## Instructions for the task
Read the data below line by line and copy each one with "screenshot" in it.

## Records
◆ ◆ ◆

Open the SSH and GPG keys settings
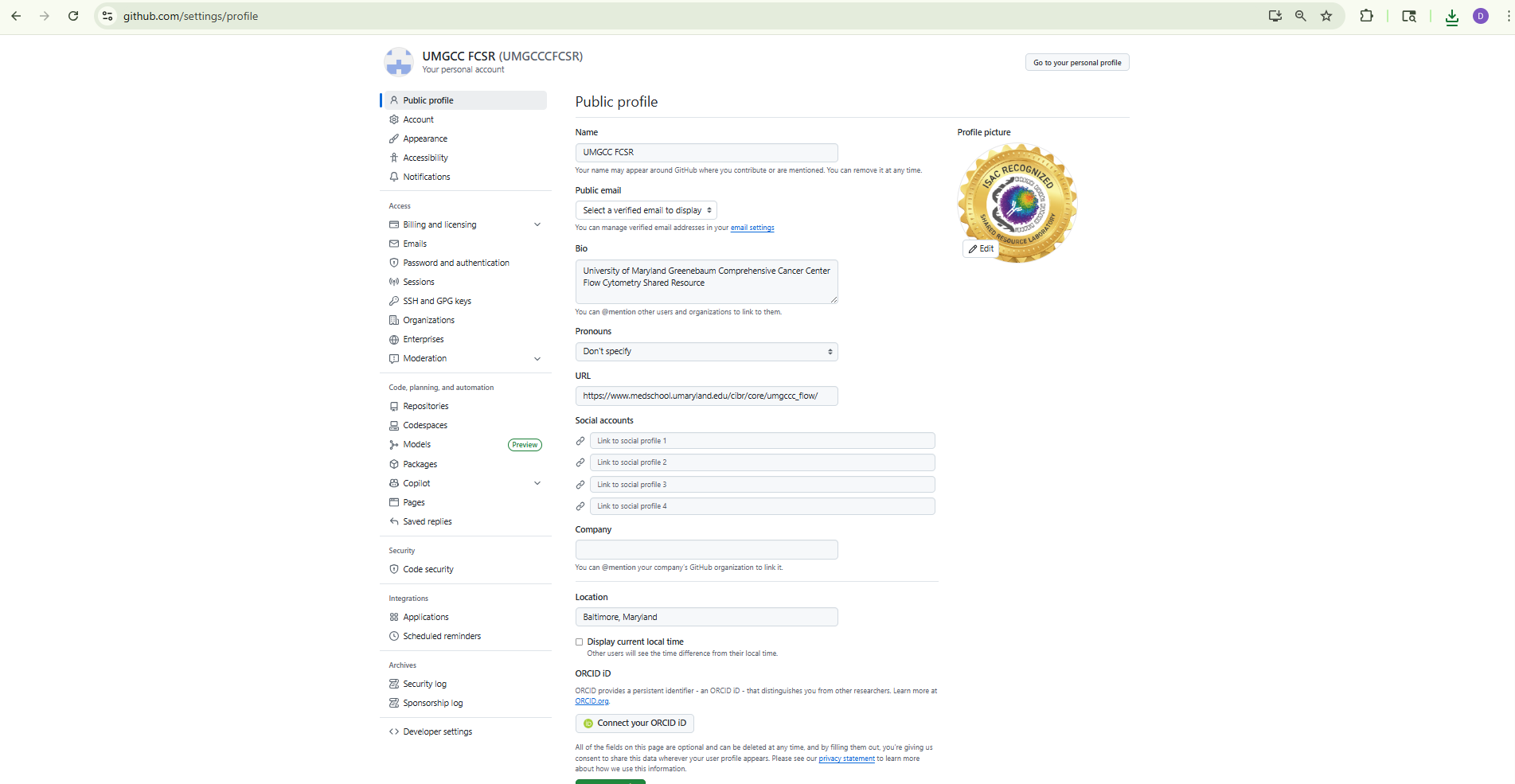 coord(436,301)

◆ ◆ ◆

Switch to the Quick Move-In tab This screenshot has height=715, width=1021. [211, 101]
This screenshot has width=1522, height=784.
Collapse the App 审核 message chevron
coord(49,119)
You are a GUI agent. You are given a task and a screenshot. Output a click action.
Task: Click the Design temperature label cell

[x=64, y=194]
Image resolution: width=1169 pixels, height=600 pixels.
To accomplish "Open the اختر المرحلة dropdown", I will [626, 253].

◆ ◆ ◆

## Exercise output
Switch to the Quick Move-In tab This screenshot has height=715, width=1021. [211, 101]
This screenshot has width=1522, height=784.
You are a GUI agent. You are given a task and a screenshot. Output a click action.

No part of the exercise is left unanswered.